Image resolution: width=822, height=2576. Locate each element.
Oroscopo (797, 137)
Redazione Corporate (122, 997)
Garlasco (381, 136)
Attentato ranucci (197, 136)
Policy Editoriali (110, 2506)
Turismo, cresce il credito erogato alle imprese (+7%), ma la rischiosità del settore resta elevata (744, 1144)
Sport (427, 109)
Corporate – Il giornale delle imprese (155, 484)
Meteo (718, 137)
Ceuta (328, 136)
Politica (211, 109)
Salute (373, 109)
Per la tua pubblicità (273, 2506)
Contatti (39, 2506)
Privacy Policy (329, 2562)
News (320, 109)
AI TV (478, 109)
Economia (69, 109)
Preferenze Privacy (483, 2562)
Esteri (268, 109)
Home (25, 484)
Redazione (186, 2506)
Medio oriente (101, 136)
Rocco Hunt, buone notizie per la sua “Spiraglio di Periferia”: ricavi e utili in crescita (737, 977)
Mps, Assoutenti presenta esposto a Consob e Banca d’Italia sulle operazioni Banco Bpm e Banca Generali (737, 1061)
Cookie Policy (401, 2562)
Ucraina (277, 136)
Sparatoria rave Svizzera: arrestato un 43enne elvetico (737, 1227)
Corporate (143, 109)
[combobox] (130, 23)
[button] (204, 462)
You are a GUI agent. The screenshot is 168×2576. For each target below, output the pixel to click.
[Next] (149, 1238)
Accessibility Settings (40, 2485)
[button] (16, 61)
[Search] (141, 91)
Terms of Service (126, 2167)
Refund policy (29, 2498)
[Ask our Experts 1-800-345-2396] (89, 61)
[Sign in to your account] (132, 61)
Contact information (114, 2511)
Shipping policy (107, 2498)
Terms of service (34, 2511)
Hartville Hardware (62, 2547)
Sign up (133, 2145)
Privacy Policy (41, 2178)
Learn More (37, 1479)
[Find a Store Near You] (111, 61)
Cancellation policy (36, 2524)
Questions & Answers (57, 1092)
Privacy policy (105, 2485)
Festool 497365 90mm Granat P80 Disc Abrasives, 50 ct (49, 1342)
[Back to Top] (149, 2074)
• • • • •
* What needs to be done
Everything from the line with "Hartville Hardware (62, 2547)" to the last line of the entries is to be written out exactly; omit all earlier lines.

* Response area
Hartville Hardware (62, 2547)
Sign up (133, 2145)
Privacy Policy (41, 2178)
Learn More (37, 1479)
[Find a Store Near You] (111, 61)
Cancellation policy (36, 2524)
Questions & Answers (57, 1092)
Privacy policy (105, 2485)
Festool 497365 90mm Granat P80 Disc Abrasives, 50 ct (49, 1342)
[Back to Top] (149, 2074)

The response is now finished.